By ERINN CONNOR / The Dallas Morning News
You can always count on a few constants at Dealey Plaza on Nov. 22.
People grinning for photos on the white X, the approximate spot on Elm Street where President John F. Kennedy was shot in 1963; visitors standing on the infamous grassy knoll; fingers pointing toward the so-called sniper's perch on the sixth floor of the old Texas School Book Depository.
But there are few constants when it comes to the theories surrounding JFK's assassination. No detail is too large or too small to bicker over. Everyone's got an opinion.
Those theorists were out in force again Monday, 47 years after the president's death, to argue and reargue their points.
"There are crowds here every year," said Anthony Caglia, who takes a day off work to come down to the plaza each year. "You get all these different stories and theories from all kinds of people."
Some, though, just come to remember.
For Jim Stewart, walking on the grassy knoll was on his bucket list.
"I've just always been fascinated by it," said Stewart, who was visiting from Calgary . "I think so much of the United States would've been different if he lived."
Stewart, 55, said he remembers being herded into his elementary school's basement after the assassination and then being sent home and watching the aftermath on TV.
After making the trip to Dallas, Stewart said the scene was different than he imagined.
"Isn't there usually a moment of silence?" he asked, checking his cellphone clock.
That traditionally comes at 12:30 p.m. But during that time, John Judge was making a speech disputing the Warren Commission's assassination findings, which, among other things, concludes that Lee Harvey Oswald was the lone gunman.
Judge continued his speech until a young boy remarked, "That moment of silence was pretty loud."
Judge paused around 12:35 for a minute of quiet.
"This is a forum for crazies instead of reverence for what happened," Stewart said as he left the plaza.
For 13 years, Paul Noble has made the trip from Mansfield to join the crowds at Dealey Plaza. What he enjoys most year after year is the amalgam of theories.
"I talk to all kinds of people," said Noble, 52, as a man wandered past with a T-shirt that read: "Who Killed JFK?"

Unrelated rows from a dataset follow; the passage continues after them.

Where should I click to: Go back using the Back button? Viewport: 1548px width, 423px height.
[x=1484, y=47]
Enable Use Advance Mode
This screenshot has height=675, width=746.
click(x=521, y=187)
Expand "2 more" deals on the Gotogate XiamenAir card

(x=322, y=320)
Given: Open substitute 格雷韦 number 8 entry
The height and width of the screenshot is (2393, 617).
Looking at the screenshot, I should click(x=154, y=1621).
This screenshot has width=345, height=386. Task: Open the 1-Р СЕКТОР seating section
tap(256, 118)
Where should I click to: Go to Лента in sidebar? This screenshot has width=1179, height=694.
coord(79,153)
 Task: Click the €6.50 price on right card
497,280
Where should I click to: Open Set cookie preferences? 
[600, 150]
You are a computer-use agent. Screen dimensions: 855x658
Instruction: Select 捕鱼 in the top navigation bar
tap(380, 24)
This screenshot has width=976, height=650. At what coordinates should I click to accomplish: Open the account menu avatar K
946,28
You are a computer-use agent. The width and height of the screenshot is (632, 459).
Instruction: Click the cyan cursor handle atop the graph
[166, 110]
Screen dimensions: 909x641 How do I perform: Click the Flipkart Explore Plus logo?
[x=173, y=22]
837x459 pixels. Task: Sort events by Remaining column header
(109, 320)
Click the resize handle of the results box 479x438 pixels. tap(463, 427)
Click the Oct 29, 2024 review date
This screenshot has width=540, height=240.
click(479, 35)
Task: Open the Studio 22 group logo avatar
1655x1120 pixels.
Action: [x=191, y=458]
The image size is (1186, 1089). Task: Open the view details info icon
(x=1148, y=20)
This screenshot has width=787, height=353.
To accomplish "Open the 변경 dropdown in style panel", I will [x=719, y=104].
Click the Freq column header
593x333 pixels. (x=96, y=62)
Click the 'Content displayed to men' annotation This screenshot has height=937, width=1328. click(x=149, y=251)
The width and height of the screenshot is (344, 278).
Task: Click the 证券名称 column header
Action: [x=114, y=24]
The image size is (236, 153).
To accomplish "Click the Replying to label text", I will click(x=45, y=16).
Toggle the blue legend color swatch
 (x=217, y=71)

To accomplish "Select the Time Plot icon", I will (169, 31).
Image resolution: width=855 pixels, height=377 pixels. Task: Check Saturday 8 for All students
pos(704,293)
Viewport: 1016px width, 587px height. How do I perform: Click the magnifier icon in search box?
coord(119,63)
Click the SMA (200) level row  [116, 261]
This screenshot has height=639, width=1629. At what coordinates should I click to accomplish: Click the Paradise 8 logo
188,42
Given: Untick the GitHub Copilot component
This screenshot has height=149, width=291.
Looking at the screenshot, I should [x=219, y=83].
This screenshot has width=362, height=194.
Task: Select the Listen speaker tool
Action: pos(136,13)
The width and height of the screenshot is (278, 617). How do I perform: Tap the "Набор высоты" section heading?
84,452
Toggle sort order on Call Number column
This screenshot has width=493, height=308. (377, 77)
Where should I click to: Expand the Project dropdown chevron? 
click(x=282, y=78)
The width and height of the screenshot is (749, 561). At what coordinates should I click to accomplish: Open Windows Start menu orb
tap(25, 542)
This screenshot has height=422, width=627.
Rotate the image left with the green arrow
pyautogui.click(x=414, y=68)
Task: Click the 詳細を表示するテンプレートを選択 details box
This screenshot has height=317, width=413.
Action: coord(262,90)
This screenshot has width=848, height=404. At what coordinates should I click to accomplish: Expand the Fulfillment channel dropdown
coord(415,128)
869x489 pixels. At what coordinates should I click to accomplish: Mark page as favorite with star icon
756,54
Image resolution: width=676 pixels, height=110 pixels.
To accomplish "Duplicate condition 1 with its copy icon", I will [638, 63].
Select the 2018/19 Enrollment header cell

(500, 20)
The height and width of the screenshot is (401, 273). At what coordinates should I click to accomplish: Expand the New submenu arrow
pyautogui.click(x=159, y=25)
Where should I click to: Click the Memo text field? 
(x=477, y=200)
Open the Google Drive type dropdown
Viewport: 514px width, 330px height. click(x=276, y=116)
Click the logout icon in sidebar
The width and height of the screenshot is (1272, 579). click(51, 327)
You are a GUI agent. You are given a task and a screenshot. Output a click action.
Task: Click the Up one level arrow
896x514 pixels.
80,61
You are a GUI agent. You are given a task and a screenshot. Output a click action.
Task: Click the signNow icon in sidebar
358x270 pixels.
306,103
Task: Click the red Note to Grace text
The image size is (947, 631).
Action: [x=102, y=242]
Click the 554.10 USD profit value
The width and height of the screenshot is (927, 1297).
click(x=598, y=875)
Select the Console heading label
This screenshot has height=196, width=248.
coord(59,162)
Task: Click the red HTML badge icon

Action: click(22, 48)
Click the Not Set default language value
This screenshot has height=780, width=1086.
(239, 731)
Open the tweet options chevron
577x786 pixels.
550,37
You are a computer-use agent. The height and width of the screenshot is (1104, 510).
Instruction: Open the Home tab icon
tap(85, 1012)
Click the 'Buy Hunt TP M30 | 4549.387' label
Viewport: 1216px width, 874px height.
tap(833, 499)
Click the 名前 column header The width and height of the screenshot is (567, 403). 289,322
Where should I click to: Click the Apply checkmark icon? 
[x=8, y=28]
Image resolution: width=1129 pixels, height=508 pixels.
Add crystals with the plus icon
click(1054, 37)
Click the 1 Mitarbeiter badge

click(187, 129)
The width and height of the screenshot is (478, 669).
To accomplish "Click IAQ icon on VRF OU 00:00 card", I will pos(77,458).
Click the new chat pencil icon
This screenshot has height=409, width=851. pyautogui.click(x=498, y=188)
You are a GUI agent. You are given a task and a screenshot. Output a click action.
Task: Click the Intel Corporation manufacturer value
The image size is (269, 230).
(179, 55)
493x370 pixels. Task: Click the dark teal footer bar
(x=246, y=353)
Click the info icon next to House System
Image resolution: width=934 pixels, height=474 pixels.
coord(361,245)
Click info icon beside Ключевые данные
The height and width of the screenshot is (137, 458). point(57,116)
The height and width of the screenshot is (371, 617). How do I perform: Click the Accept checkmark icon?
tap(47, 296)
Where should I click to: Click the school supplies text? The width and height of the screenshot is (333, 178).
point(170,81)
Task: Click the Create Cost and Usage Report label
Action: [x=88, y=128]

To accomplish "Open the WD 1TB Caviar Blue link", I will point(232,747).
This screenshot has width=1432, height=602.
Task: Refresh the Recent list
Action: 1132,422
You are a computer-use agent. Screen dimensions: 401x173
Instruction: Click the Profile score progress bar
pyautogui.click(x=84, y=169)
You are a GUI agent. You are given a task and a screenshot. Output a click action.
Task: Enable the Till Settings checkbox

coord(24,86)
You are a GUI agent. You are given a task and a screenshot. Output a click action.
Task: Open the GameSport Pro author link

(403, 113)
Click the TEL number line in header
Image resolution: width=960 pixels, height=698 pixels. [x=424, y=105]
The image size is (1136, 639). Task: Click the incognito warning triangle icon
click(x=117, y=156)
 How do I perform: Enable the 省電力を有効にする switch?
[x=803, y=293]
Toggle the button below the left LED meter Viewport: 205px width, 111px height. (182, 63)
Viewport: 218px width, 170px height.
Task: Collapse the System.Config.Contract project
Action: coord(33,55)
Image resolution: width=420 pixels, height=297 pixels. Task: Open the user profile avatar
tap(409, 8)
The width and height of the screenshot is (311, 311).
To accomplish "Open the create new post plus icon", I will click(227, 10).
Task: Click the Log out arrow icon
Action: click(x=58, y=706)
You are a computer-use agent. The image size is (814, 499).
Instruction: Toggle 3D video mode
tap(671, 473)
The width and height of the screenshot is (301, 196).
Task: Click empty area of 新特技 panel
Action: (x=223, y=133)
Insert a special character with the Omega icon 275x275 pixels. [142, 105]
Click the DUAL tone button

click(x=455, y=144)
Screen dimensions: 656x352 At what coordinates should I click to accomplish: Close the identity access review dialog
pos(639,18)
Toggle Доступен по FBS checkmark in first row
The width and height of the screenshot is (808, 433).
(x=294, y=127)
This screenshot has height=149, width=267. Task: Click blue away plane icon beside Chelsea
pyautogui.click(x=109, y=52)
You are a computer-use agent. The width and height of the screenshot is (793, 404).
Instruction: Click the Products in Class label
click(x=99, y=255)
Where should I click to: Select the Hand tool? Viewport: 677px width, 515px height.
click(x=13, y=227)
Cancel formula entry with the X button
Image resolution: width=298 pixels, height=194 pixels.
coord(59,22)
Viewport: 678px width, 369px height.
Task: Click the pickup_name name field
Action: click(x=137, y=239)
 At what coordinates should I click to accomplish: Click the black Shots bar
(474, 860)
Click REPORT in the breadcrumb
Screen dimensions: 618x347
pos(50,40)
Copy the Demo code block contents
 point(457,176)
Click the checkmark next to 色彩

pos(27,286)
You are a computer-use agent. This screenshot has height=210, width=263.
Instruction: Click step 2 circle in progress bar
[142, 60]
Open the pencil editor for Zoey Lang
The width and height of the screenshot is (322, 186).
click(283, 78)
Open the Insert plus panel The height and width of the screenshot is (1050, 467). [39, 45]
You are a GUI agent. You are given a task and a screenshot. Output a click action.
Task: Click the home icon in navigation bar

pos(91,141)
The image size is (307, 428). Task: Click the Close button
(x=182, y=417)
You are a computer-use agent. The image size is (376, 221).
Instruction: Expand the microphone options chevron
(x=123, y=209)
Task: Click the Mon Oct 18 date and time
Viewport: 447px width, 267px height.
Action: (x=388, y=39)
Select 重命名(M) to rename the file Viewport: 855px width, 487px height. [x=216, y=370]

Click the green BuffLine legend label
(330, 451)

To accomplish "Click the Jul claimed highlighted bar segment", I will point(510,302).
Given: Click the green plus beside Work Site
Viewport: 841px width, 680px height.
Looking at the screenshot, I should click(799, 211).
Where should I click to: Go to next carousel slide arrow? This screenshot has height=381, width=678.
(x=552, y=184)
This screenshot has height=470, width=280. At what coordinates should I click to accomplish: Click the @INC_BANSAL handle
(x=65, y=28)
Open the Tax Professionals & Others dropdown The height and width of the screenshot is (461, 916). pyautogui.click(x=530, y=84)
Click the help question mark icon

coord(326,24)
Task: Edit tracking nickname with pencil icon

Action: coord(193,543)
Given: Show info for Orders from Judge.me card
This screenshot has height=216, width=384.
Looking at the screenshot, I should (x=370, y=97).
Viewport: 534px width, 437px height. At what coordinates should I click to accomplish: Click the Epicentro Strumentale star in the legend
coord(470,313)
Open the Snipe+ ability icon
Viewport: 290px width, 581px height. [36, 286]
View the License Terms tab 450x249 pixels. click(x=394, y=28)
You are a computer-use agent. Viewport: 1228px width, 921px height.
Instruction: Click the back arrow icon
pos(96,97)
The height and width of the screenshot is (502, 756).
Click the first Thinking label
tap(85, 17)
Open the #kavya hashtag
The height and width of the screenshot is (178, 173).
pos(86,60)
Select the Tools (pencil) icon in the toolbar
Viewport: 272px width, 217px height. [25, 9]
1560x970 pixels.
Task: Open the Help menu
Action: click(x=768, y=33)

Noble was 5 when Kennedy was shot. He doesn't remember the assassination, but he recalls seeing Jack Ruby shoot Oswald on an old black-and-white TV.
He's been intrigued ever since.
"I'll come here every year until I die," said Noble. "I can't wait till the 50th anniversary. There'll be lots of things going on, probably thousands of people. Maybe even some celebrities."
Standing near a portrait of Kennedy with six white carnations at the base, Tommy Sills still remembers that November day clearly.
He was 9 years old, standing with his father at the corner of Houston and Main streets. He had been allowed to leave school to watch the presidential motorcade.
Sills remembers the roar of the crowd as the car turned the corner,
"Then I thought I heard a motorcycle backfire and didn't think anything of it," said Sills, 57, of Irving. "But with the second shot, people started screaming and I watched the Secret Service agent crawling on the back of the limo."
Sills and his father left downtown right away. He said he had never seen his father that spooked. Curiously, as if nothing had happened, his dad dropped him back off at Otis Brown Elementary School in Irving.
Now a history teacher, Sills sometimes brings his students down to the plaza and gives them a firsthand lesson.
"They always have a lot of questions," he said. "Mostly about conspiracies."